■ **Items listed in a dataset**

* * *

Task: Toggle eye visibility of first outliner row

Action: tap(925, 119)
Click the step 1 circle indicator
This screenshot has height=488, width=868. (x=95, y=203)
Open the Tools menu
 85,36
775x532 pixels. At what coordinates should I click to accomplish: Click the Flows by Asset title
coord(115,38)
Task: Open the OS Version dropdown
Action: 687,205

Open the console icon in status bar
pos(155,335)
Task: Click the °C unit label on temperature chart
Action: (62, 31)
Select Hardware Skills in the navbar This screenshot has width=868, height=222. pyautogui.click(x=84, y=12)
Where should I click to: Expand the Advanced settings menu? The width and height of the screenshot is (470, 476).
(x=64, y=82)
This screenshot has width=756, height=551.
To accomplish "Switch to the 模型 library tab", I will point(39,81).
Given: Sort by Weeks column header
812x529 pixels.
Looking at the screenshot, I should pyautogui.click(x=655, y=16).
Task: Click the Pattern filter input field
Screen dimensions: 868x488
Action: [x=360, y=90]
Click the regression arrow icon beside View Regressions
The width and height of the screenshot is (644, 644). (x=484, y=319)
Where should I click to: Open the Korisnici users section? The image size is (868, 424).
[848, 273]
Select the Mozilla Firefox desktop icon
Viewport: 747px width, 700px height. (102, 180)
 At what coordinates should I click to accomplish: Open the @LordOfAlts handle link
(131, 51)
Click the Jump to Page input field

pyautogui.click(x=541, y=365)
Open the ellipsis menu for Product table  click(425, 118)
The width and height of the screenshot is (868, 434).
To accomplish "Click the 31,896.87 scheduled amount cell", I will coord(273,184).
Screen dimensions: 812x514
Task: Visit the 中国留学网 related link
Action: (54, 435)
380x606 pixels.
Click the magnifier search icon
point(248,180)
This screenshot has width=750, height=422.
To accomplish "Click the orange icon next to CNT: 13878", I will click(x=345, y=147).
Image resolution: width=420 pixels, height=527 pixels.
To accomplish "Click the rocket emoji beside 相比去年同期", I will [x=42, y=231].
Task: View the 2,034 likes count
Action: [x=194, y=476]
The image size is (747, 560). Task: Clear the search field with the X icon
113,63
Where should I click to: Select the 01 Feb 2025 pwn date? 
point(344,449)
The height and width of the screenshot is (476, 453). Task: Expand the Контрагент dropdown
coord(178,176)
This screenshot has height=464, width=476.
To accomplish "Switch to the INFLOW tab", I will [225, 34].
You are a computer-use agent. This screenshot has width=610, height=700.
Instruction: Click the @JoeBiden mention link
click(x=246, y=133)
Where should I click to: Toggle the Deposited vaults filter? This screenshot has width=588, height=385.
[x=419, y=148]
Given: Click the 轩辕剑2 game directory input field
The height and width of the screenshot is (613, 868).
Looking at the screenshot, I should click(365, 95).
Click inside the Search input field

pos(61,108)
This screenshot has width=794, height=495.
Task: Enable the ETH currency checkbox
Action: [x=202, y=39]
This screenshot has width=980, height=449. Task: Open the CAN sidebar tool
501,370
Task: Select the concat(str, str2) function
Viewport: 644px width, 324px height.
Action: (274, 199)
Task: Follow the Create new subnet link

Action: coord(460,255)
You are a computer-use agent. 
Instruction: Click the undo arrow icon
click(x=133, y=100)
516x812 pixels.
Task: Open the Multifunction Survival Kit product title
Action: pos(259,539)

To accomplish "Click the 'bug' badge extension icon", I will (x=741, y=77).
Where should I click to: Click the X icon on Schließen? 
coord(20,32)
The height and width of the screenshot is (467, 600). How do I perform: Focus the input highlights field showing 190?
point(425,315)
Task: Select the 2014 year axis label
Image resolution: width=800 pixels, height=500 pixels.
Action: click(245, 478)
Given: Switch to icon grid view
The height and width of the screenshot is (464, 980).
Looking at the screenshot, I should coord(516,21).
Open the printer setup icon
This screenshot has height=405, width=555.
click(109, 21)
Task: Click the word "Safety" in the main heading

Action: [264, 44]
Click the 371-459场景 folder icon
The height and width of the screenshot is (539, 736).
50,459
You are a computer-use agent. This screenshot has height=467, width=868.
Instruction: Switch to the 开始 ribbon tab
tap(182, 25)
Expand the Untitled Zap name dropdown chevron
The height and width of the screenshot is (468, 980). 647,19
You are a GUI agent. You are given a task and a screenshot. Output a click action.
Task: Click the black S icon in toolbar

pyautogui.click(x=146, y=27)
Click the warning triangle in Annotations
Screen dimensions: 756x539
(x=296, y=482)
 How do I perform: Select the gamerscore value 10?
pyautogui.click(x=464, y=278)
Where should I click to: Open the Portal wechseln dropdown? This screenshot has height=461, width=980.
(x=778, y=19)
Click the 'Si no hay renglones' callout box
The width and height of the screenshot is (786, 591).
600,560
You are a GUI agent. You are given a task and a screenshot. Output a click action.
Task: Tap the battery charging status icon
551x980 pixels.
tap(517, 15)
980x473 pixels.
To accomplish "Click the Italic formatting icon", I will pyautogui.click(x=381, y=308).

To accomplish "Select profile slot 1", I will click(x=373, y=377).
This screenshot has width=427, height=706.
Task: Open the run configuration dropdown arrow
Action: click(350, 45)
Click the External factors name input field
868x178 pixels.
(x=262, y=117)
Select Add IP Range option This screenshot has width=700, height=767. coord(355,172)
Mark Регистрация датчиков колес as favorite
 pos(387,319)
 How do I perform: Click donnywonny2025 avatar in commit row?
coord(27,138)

* * *

■ **TASK DESCRIPTION**
Each entry above has to be transcribed exactly as it appears.

■ **RESULT**
Task: Toggle eye visibility of first outliner row

Action: tap(925, 119)
Click the step 1 circle indicator
This screenshot has height=488, width=868. (x=95, y=203)
Open the Tools menu
 85,36
775x532 pixels. At what coordinates should I click to accomplish: Click the Flows by Asset title
coord(115,38)
Task: Open the OS Version dropdown
Action: 687,205

Open the console icon in status bar
pos(155,335)
Task: Click the °C unit label on temperature chart
Action: (62, 31)
Select Hardware Skills in the navbar This screenshot has width=868, height=222. pyautogui.click(x=84, y=12)
Where should I click to: Expand the Advanced settings menu? The width and height of the screenshot is (470, 476).
(x=64, y=82)
This screenshot has width=756, height=551.
To accomplish "Switch to the 模型 library tab", I will point(39,81).
Given: Sort by Weeks column header
812x529 pixels.
Looking at the screenshot, I should pyautogui.click(x=655, y=16).
Task: Click the Pattern filter input field
Screen dimensions: 868x488
Action: [x=360, y=90]
Click the regression arrow icon beside View Regressions
The width and height of the screenshot is (644, 644). (x=484, y=319)
Where should I click to: Open the Korisnici users section? The image size is (868, 424).
[848, 273]
Select the Mozilla Firefox desktop icon
Viewport: 747px width, 700px height. (102, 180)
 At what coordinates should I click to accomplish: Open the @LordOfAlts handle link
(131, 51)
Click the Jump to Page input field

pyautogui.click(x=541, y=365)
Open the ellipsis menu for Product table  click(425, 118)
The width and height of the screenshot is (868, 434).
To accomplish "Click the 31,896.87 scheduled amount cell", I will coord(273,184).
Screen dimensions: 812x514
Task: Visit the 中国留学网 related link
Action: (54, 435)
380x606 pixels.
Click the magnifier search icon
point(248,180)
This screenshot has width=750, height=422.
To accomplish "Click the orange icon next to CNT: 13878", I will click(x=345, y=147).
Image resolution: width=420 pixels, height=527 pixels.
To accomplish "Click the rocket emoji beside 相比去年同期", I will [x=42, y=231].
Task: View the 2,034 likes count
Action: [x=194, y=476]
The image size is (747, 560). Task: Clear the search field with the X icon
113,63
Where should I click to: Select the 01 Feb 2025 pwn date? 
point(344,449)
The height and width of the screenshot is (476, 453). Task: Expand the Контрагент dropdown
coord(178,176)
This screenshot has height=464, width=476.
To accomplish "Switch to the INFLOW tab", I will [225, 34].
You are a computer-use agent. This screenshot has width=610, height=700.
Instruction: Click the @JoeBiden mention link
click(x=246, y=133)
Where should I click to: Toggle the Deposited vaults filter? This screenshot has width=588, height=385.
[x=419, y=148]
Given: Click the 轩辕剑2 game directory input field
The height and width of the screenshot is (613, 868).
Looking at the screenshot, I should click(365, 95).
Click inside the Search input field

pos(61,108)
This screenshot has width=794, height=495.
Task: Enable the ETH currency checkbox
Action: [x=202, y=39]
This screenshot has width=980, height=449. Task: Open the CAN sidebar tool
501,370
Task: Select the concat(str, str2) function
Viewport: 644px width, 324px height.
Action: (274, 199)
Task: Follow the Create new subnet link

Action: coord(460,255)
You are a computer-use agent. 
Instruction: Click the undo arrow icon
click(x=133, y=100)
516x812 pixels.
Task: Open the Multifunction Survival Kit product title
Action: pos(259,539)

To accomplish "Click the 'bug' badge extension icon", I will (x=741, y=77).
Where should I click to: Click the X icon on Schließen? 
coord(20,32)
The height and width of the screenshot is (467, 600). How do I perform: Focus the input highlights field showing 190?
point(425,315)
Task: Select the 2014 year axis label
Image resolution: width=800 pixels, height=500 pixels.
Action: click(245, 478)
Given: Switch to icon grid view
The height and width of the screenshot is (464, 980).
Looking at the screenshot, I should coord(516,21).
Open the printer setup icon
This screenshot has height=405, width=555.
click(109, 21)
Task: Click the word "Safety" in the main heading

Action: [264, 44]
Click the 371-459场景 folder icon
The height and width of the screenshot is (539, 736).
50,459
You are a computer-use agent. This screenshot has height=467, width=868.
Instruction: Switch to the 开始 ribbon tab
tap(182, 25)
Expand the Untitled Zap name dropdown chevron
The height and width of the screenshot is (468, 980). 647,19
You are a GUI agent. You are given a task and a screenshot. Output a click action.
Task: Click the black S icon in toolbar

pyautogui.click(x=146, y=27)
Click the warning triangle in Annotations
Screen dimensions: 756x539
(x=296, y=482)
 How do I perform: Select the gamerscore value 10?
pyautogui.click(x=464, y=278)
Where should I click to: Open the Portal wechseln dropdown? This screenshot has height=461, width=980.
(x=778, y=19)
Click the 'Si no hay renglones' callout box
The width and height of the screenshot is (786, 591).
600,560
You are a GUI agent. You are given a task and a screenshot. Output a click action.
Task: Tap the battery charging status icon
551x980 pixels.
tap(517, 15)
980x473 pixels.
To accomplish "Click the Italic formatting icon", I will pyautogui.click(x=381, y=308).

To accomplish "Select profile slot 1", I will click(x=373, y=377).
This screenshot has width=427, height=706.
Task: Open the run configuration dropdown arrow
Action: click(350, 45)
Click the External factors name input field
868x178 pixels.
(x=262, y=117)
Select Add IP Range option This screenshot has width=700, height=767. coord(355,172)
Mark Регистрация датчиков колес as favorite
 pos(387,319)
 How do I perform: Click donnywonny2025 avatar in commit row?
coord(27,138)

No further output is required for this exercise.